Google’s Virtual Reality short film earns an Academy Award nomination

[Even though it’s the 2D version that’s been nominated, this is big news for VR; this short story is from Adweek and you can watch the short film by following the first link in it below. For more details about Pearl see earlier coverage in Variety, The Hollywood Reporter and especially USA Today. –Matthew]

Google’s Virtual Reality Short Film Earns an Academy Award Nomination

First VR film ever to be up for an Oscar

By Marty Swant
January 24, 2017

Google is now competing with the Ryan Goslings and Emma Stones of Hollywood.
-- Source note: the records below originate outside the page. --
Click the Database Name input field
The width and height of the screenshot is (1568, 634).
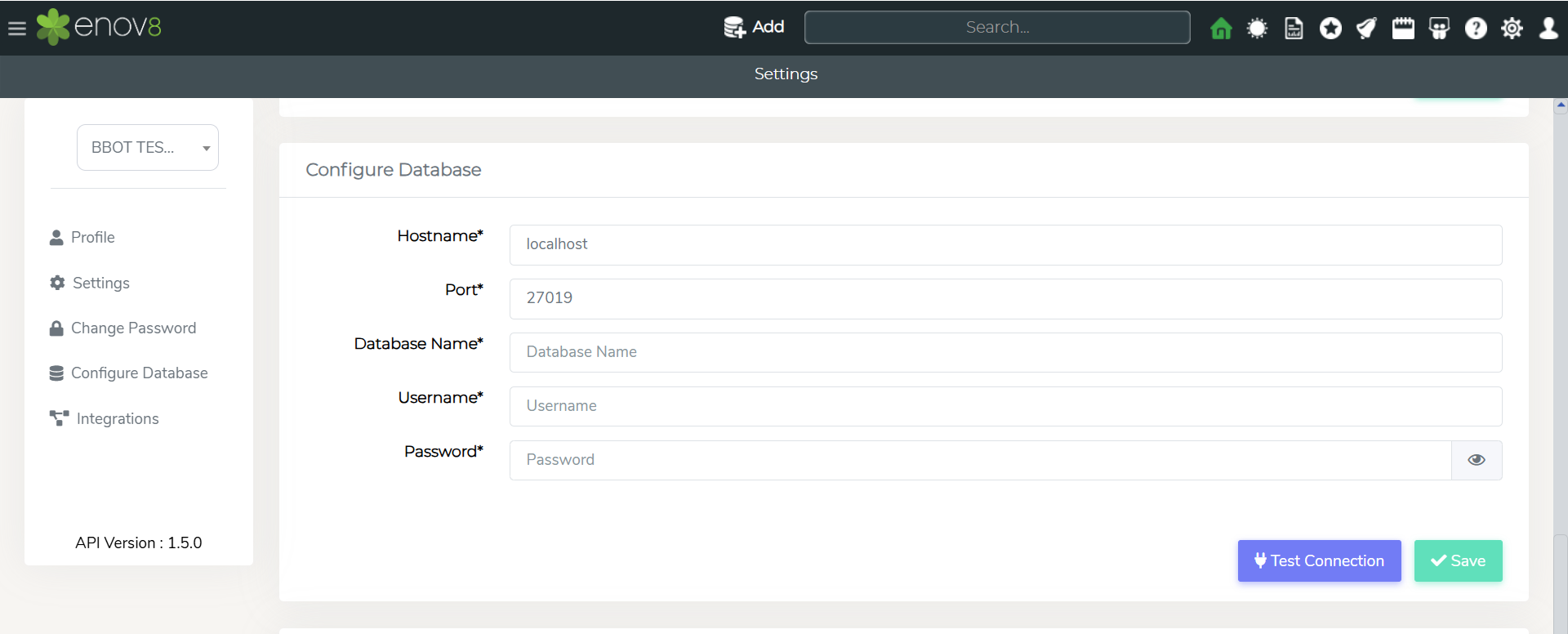coord(1005,352)
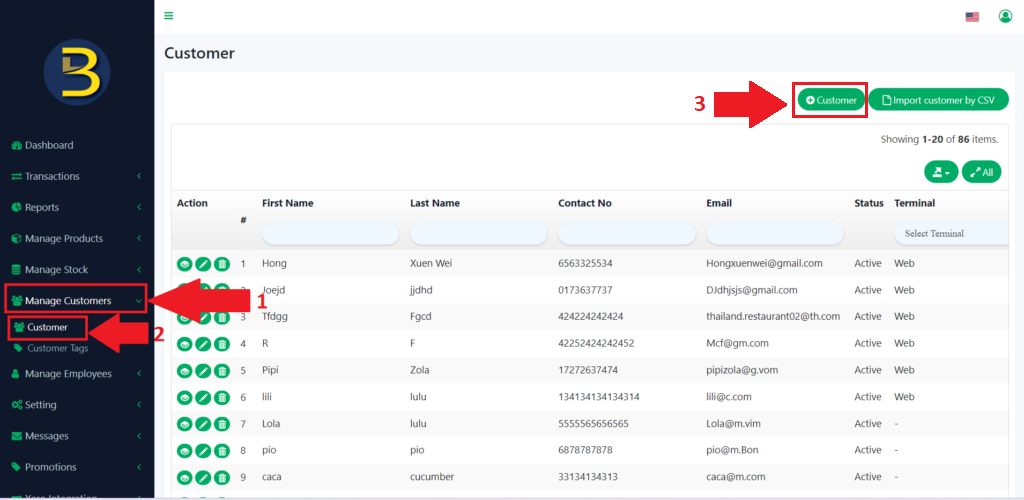Click the hamburger menu icon at top
1024x500 pixels.
[169, 16]
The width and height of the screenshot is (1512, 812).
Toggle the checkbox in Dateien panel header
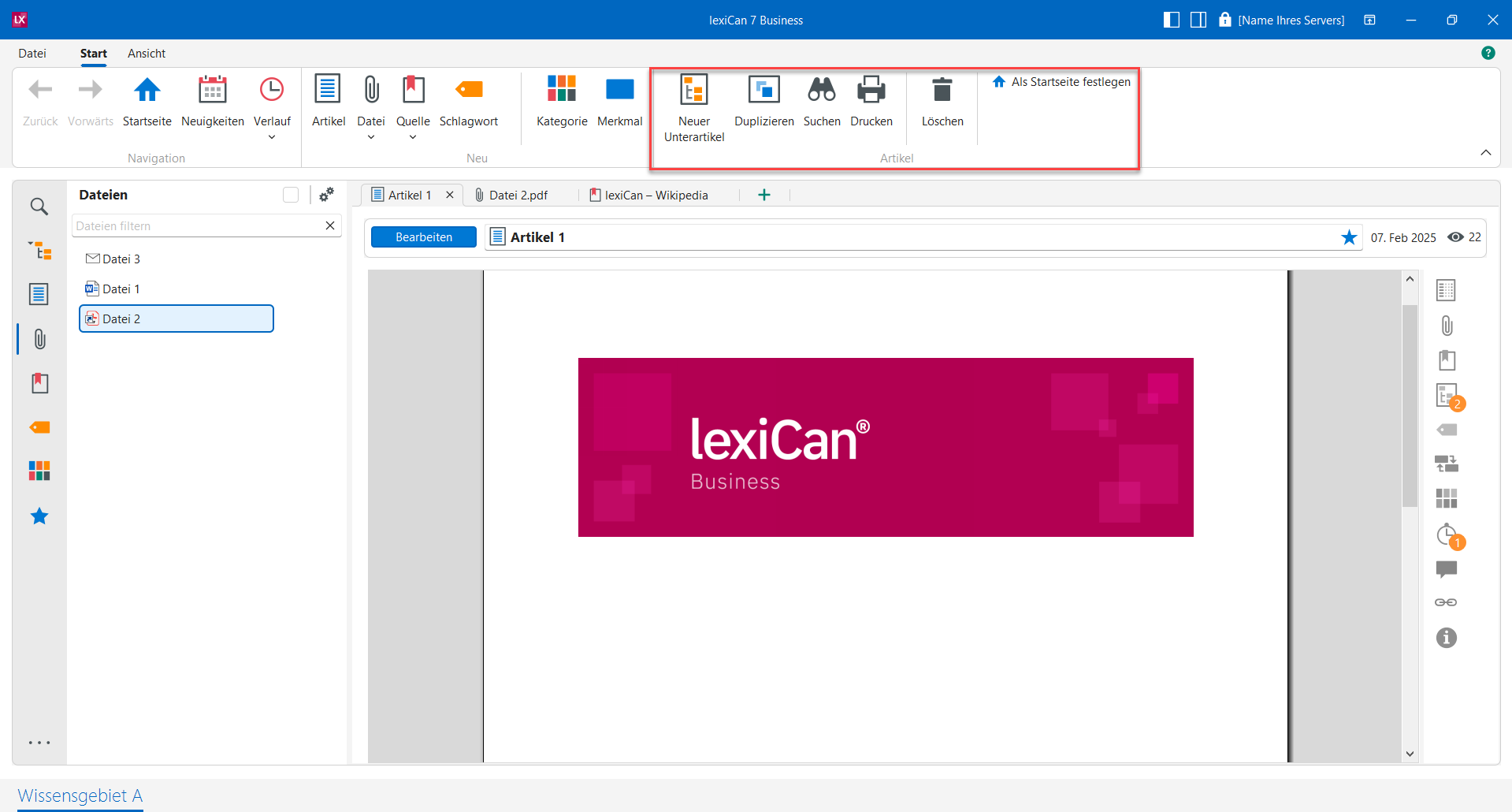(x=291, y=195)
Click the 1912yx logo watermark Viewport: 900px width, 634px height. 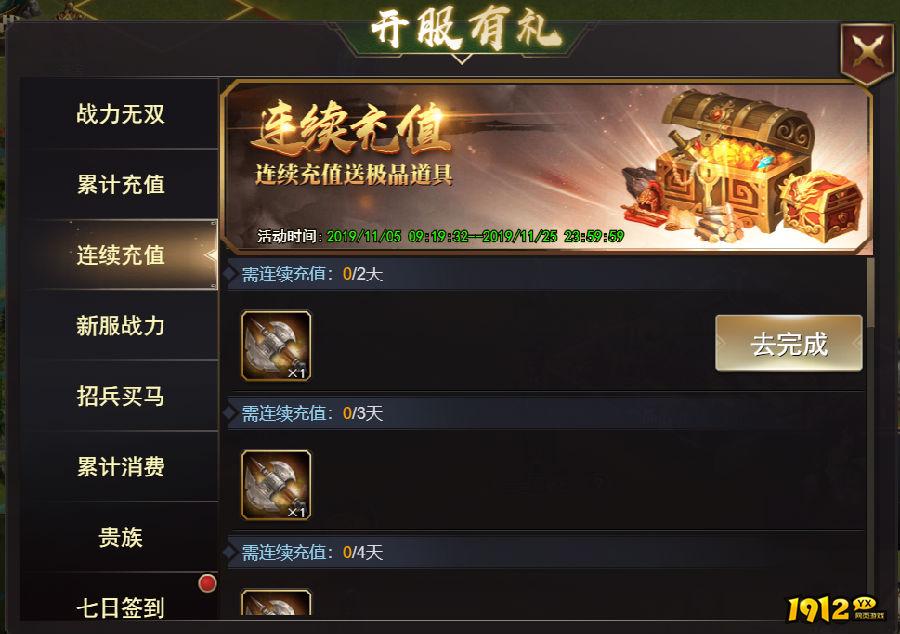point(836,610)
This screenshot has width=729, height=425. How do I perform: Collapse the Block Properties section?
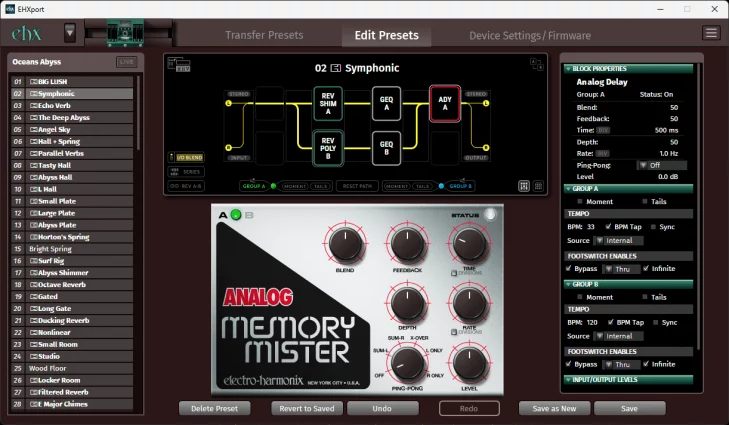pos(570,69)
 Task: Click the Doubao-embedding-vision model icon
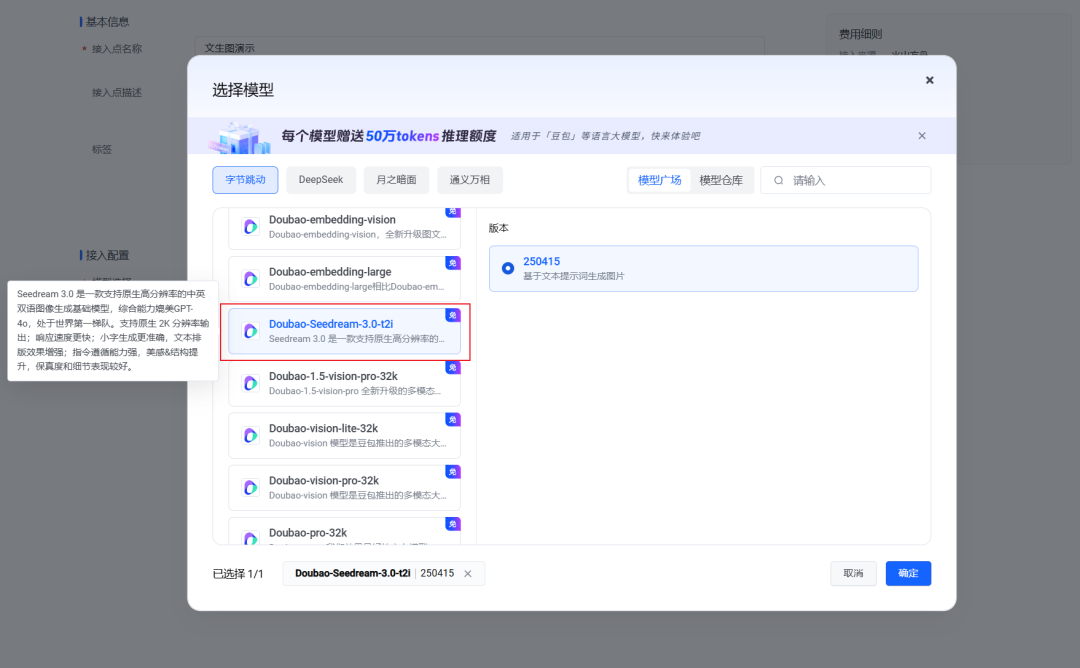[251, 227]
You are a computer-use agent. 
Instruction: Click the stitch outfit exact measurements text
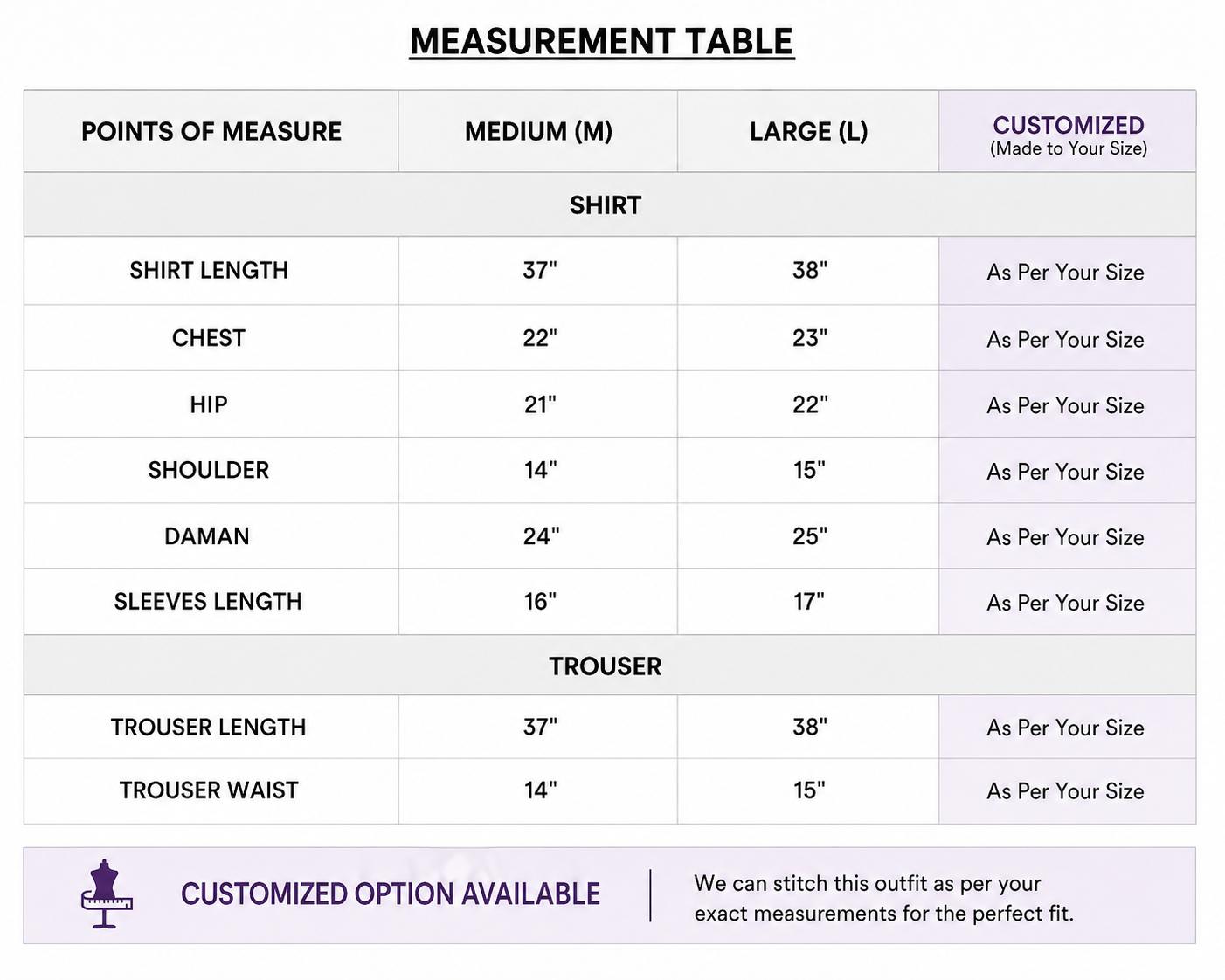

Today, the Academy of Motion Picture Arts and Sciences named Pearl, an animated short created by the tech company, among its nominees for best animated short film of 2016. But Pearl isn’t just any animated short—it was created for virtual reality, making it the first of its kind to be considered for an Oscar.

The six-minute movie is a father-daughter road trip saga that features the duo driving along in a car, playing music and following their dreams from city to city. The film lets people view the YouTube Spotlight Series production in a number of ways. While anyone can still watch the 2-D version, viewers can open it via YouTube’s app and spin the phone around 360 degrees to see various perspectives of the journey. The most immersive experience, of course, is to watch it with a VR headset, which lets users feel as if they’re inside of the car.

Google is competing with Pixar’s Piper, a non-VR film about a baby seabird trying to find its way. Others in the category include Borrowed Time, a starkly darker film created by two Pixar veterans; the Kickstarter-funded Pear Cider and Cigarettes; and the Canadian creation Blind Vaysha.

While Pearl is the first VR film up for an Oscar, it’s not the first one up for a major mainstream award. Facebook-owned Oculus has won two Emmys: one for Henry and the other for Sleepy Hollow.

However, being at the Oscars could help raise the profile of Google’s other VR initiatives. It could also potentially help increase interest in Google View, the company’s VR headset released last fall along with Google’s Pixel smartphone.